Weekly Bull/Bear Recap: Feb. 11-15, 2013
Submitted by Rodrigo Serrano of Rational Capitalist Speculator
Weekly Bull/Bear Recap: Feb. 11-15, 2013
Weekly Market Performance
->) S&P 500: -0.1%
->) Dow Industrial Average: -0.2%
->) Nasdaq: -0.1%
Markets on Watch
->) FTSE MIB (Italy): -0.8%; ->) 10-yr BTP Yield: -3.8%
->) IBEX 35 (Spain): -0.3%; ->) 10-yr Obligaciones Yield: -3.5%
+ Obama’s State of the Union Speech (SOTU) will inspire confidence throughout the middle class. Improvements in infrastructure and education, as well as retraining the labor force to compete in today’s dynamic global economy, are sound economic policies that will reignite the American competitive spirit and consequently the economy. Meanwhile, the U.S. energy boom quietly proceeds.
+ The U.S. job market continues to heal as per high-frequency indicators such as Weekly Jobless Claims. The 4-week average for New Jobless Claims is near its lowest level of the recovery. Firms are confident in the outlook and are not cutting staff.

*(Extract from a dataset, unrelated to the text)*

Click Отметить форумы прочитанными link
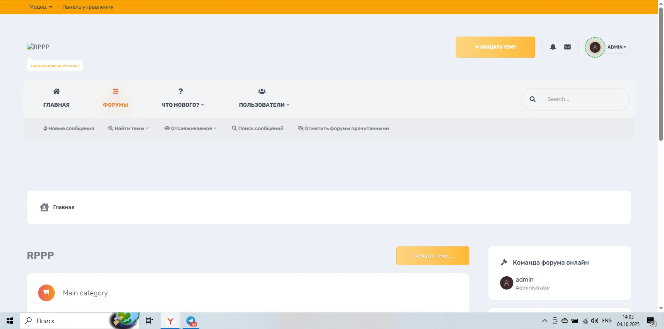 [343, 128]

+ Consumer confidence in the U.S., which had been a growing thorn for the bulls, is finally starting to turn. University of Michigan’s Consumer Sentiment survey rises to its highest reading in 3 months with a preliminary February reading of 76.3 vs. a final January reading of 73.8. Bloomberg’s Consumer Comfort Index is carving out a bottom, printing its highest reading in a month. Improving confidence is percolating to weekly sales metrics. Redbook reports that consumption in February has started off on a strong note. Growing confidence is also finding its way into financial markets.

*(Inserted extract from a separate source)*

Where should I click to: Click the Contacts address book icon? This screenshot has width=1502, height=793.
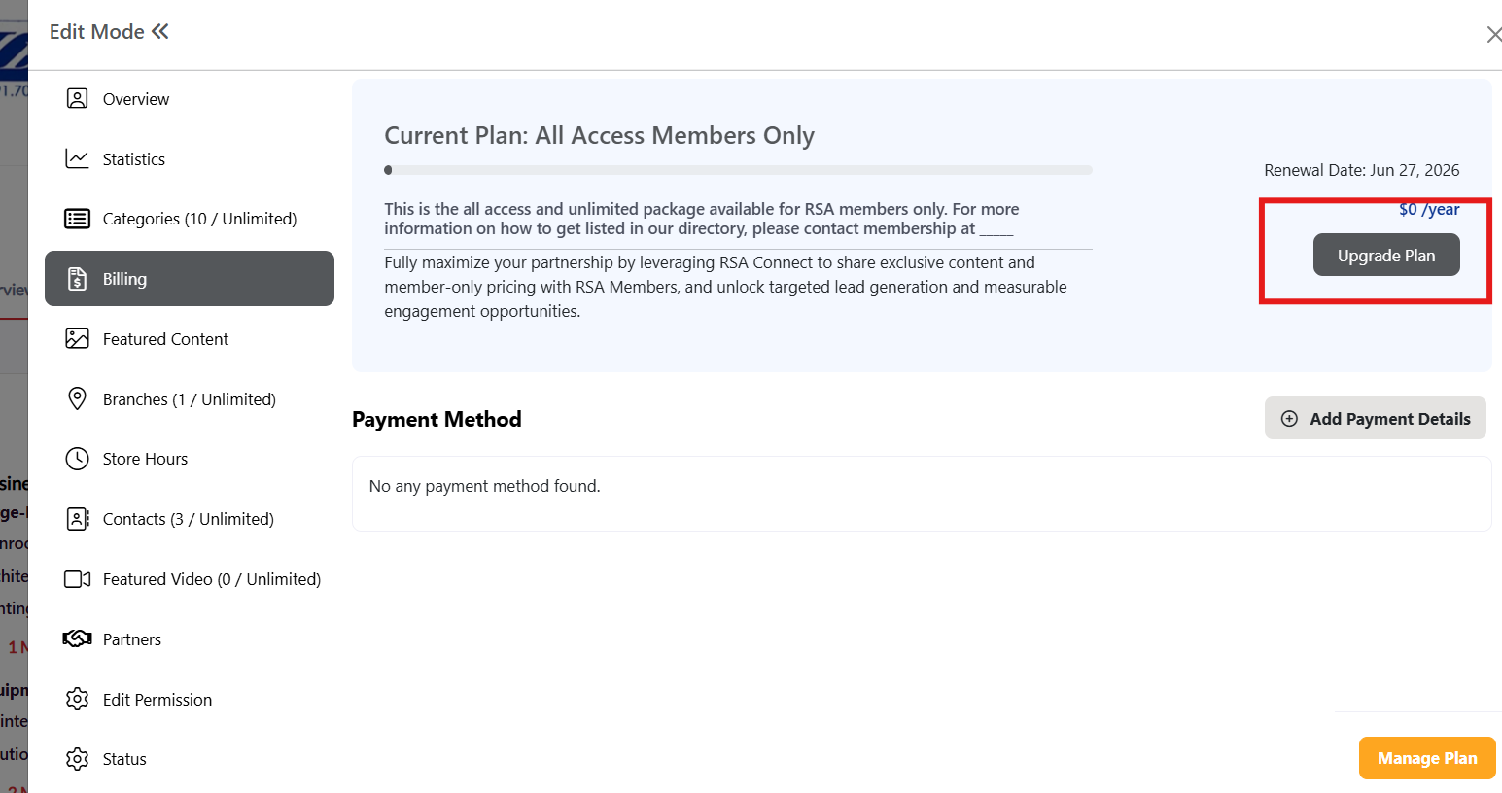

+ While January U.S. Industrial Production came in negative, the result came after two very strong months and shouldn’t heighten concern of a reversal of fortune for the sector. Moreover, other indicators point to stabilization and possibly the beginnings of a new inventory-build. The New York Empire Manufacturing survey, prints its first positive number in more than half a year in February. Within the report, confidence in improving future conditions remains constructive.
+ Internationally, G-7 officials affirm their commitment to “market-determined” exchange rates. Major governments understand that weakening their respective currencies will disadvantage their trading partners. Cooler heads will prevail. Meanwhile, financial conditions in the Eurozone have clearly improved. Along with an overall pace of slower contraction in the EMU, the worse has likely passed. Stabilization is developing.

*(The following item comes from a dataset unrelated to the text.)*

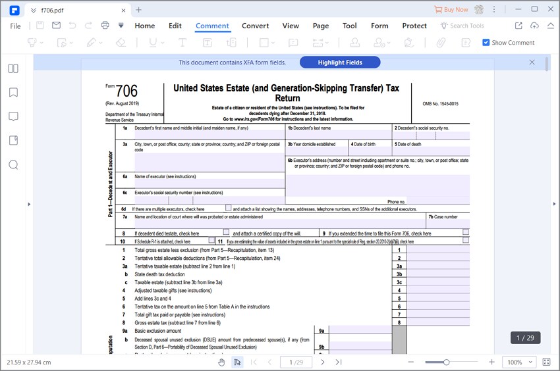Uncheck the Show Comment checkbox
560x371 pixels.
click(486, 43)
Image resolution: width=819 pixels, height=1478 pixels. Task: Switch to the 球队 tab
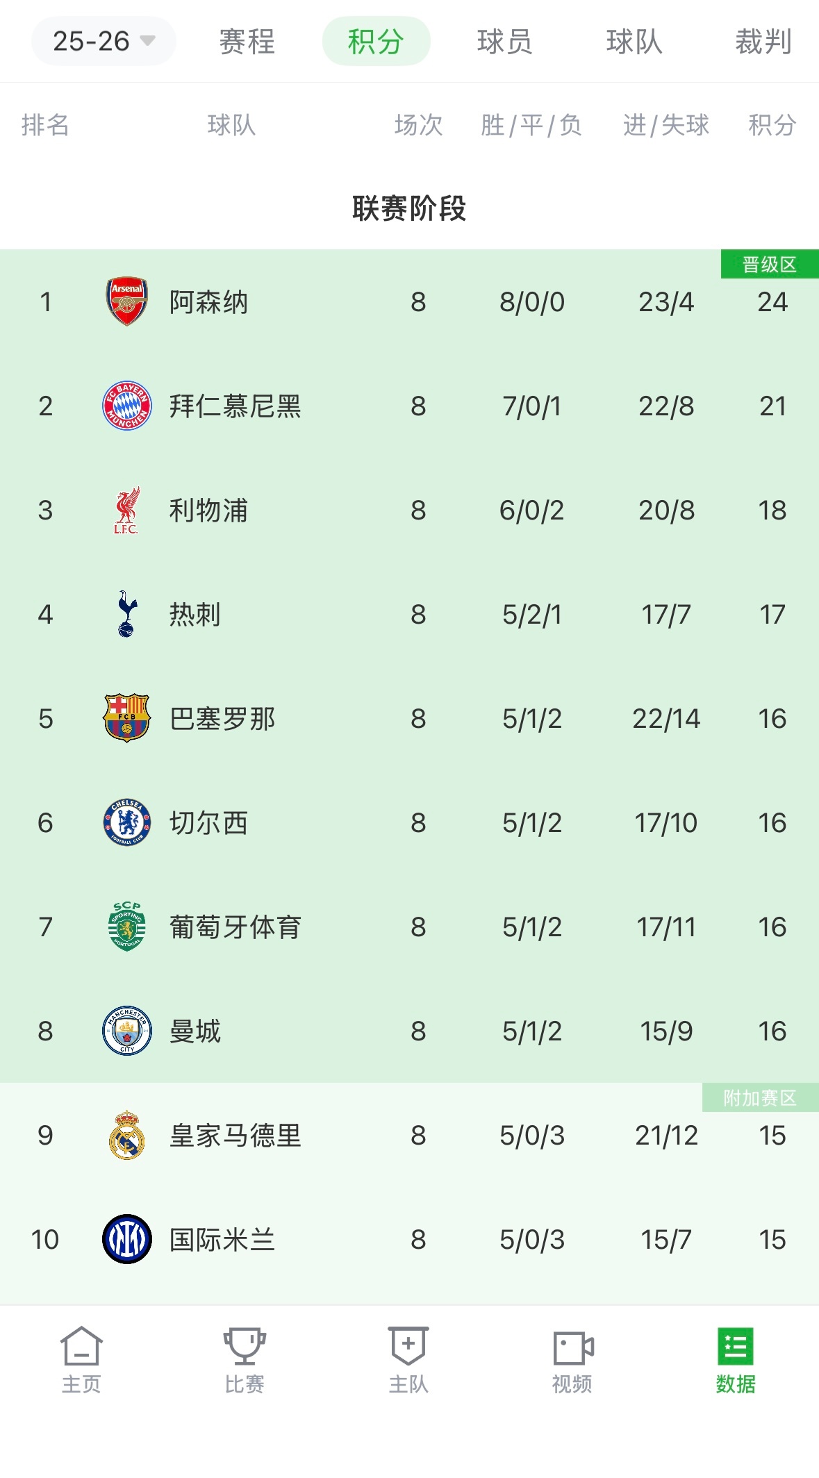click(x=635, y=42)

- Yes Obama’s speech had great ideas on boosting economic growth, if you believe that more government intrusion into the private sector (by picking winners and losers) and higher taxes are sound policies. Overall, political paralysis looks set to continue; nothing will get done.
- From a valuation and earnings perspective, U.S. risk markets are significantly overbought. Additionally, buybacks (usually financed by debt) have in the past represented turning points in equity returns. Furthermore, BofA’s proprietary sentiment indicator is screaming “sell.” All this is taking place, while the sequester budget cuts are close to becoming reality.
- Redbook’s report of strong February U.S. consumption growth isn’t confirmed by Walmart’s “sales disaster” in February. Higher payroll taxes and rising gas prices will be too much for the consumer to bear in the coming months. Furthermore, oil looks set to continue its rise (pressuring gas prices higher), when looking at recent developments in the Middle East.
- Small Business, the engine of job creation in America, remains in a multi-year slump, notching a feeble 88.9 in January vs. 88.0. The average during recovery/expansion is roughly 97. Without this important cohort of the American economy, job creation will remain tepid.
- Fed officials lack confidence in implementing policy. Large disparity of opinions among Fed Presidents is detrimental to investor confidence and implies a lack of Fed control of current economic and financial conditions. San Fran Fed’s Janet Yellen (Bernanke’s right hand dove) and St. Louis Fed’s James Bullard further convince investors that easy monetary policy is here to stay. Meanwhile, Esther George of the Kansas City Fed, Richmond Fed’s Jeffrey Lacker, and Philly Fed’s Charles Plosser all caution of market disruptions once the Fed is obligated to tighten monetary policy, thereby limiting the Fed’s ability to unwind monetary largesse and risking longer-term inflation. Sandra Pianalto of the Cleveland Fed believes the FOMC should elect to reduce their scheduled purchases through year-end.
- The ugly European data continues: French, German, and Italian (remember that they have elections coming up) Q4 GDPs all print below expectations; meanwhile, Spanish Industrial New Orders for January print worse than expected at -3.1%. Worse, Europe is supposed to be restructuring its economy, with Germany becoming more of an importer; the latest German Trade data is disappointing in this respect. In the U.K. a disappointing January Retail Sales report (4th consecutive decline) fans fears of a triple-dip recession.